海外学術調査「カンボジアのアンコール遺跡区域における環境破壊・環境汚染の現状と影響評価」国内報告会

−第4回国際学セミナー(金沢大学)および海外学術研究報告会(日本大学)−


第4回国際学セミナー(2009年10月29日:金沢大学総合教育講義棟)
海外学術研究報告会(2009年10月31日:日本大学文理学部)
 
※日メコン2009交流年事業申請中

 


海外学術調査「カンボジアのアンコール遺跡区域における環境破壊・環境汚染の現状と影響評価」成果報告会

−国際シンポジウムおよび研究セミナー−


主 催:海外学術調査隊「カンボジアのアンコール遺跡区域における環境破壊・環境汚染の現状と影響評価」(通称:Team ERDAC)


共 催:アンコール遺跡整備公団(Authority for Protection and Management of Angkor and the Region of Siem Reap,通称:APSARA Authority)

後 援:在カンボジア日本大使館,UNESCO/プノンペン事務所,東アジア・東南アジア地球科学計画調整委員会(CCOP),カンボジア工科大学(ITC),日メコン2009交流年事業

事業目的
海外学術調査「カンボジアのアンコール遺跡区域における環境破壊・環境汚染の現状と影響評価」による2006年から2008年までの3年間に得られた調査研究の成果をカンボジア社会へ還元することを本事業の第一の目的とする.さらに,この報告会をシェムリアプでは国際シンポジウムとして開催することで,アンコール遺跡区域における自然環境の調査や保全事業がより活性化するきっかけとなることを合わせ狙う.

事業内容
シェムリアプでの報告会は2009年3月17日(火)にJASA事務所内のUNESCO-JASAホールで国際シンポジウムとして開催する.シンポジウムの名称は「International Symposium on the Present Situation of the Environment in the Angkor Monument Park and Its Environs, Cambodia」であり,Team ERDAC日本側参加研究者ほぼ全員が担当する大気環境や地盤環境といった分野での成果についてそれぞれ発表する.これとともにカンボジア側メンバーからの発表や,アンコール遺跡区域やシェムリアプ州で活動する同州政府各部局からの発表も加わる予定である. 引き続いて翌3月18日午後にプノンペンのカンボジア工科大学セミナールームにて成果報告セミナーとして開催する.このセミナーには研究代表者とカンボジア側代表者,および各研究部門からそれぞれ1名が出席し,それぞれの分野で得られた成果についてとりまとめて発表する.セミナーそのものに加え,その後のセミナー出席者らとの質疑応答をとおし,ERDACによって得られた成果をより具体的にカンボジア社会へ還元できるものと期待している.

提供データ:
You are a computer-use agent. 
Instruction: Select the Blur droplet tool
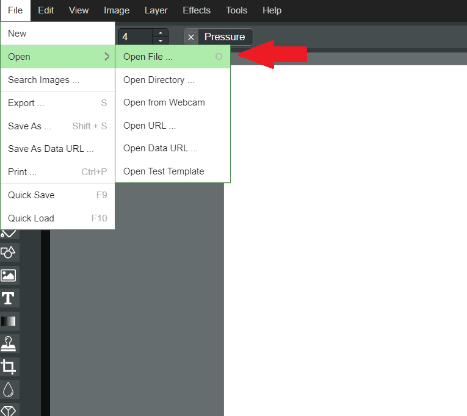click(x=9, y=389)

課題の目的: アンコール遺跡区域の環境調査の成果報告会を紹介する抜粋文を、その最後の文に続けて書き継いでください。

記述回答:
海外学術調査隊「Team ERDAC」について

 海外学術調査「カンボジアのアンコール遺跡区域における環境破壊・環境汚染の現状と影響評価(Environment Research Development in Angkor, Cambodia,略称:ERDAC)」は,その名称のとおりカンボジアのアンコール遺跡区域の環境汚染や環境破壊の現状を正確に把握し,その影響を定量的に評価したうえでこれらを軽減あるいは撲滅する基礎資料を作成することを目的に設立された.

 環境汚染問題の深刻化は発展途上国には普遍的に存在する現象といえる.しかし,長期間にわたって内戦あるいは半鎖国の状態にあったカンボジアでは,環境汚染が政府や一般市民の理解のないまま短期間のうちに深刻化していったという特殊性がうかがえる.1993年の国民総選挙の成功でカンボジアはようやく安定した.それと同時に同国が有する鉱産物や木材などの天然資源の開発,そして内戦で破壊されたインフラの再整備を目的とした外国資本の怒濤の流入が始まった.一方,アンコール遺跡観光に同国を訪れる外国人観光客の数は1994年以降年々増加しており,それにともなって同国の観光産業は計画性のないまま急激な成長を遂げている.このような長年にわたる内戦と国際社会からの孤立,その後の急激な社会の発展や人口の増加,そしてそれにともなう乱開発によって環境汚染や自然破壊などの問題が同国各地でいっきに噴出してきた.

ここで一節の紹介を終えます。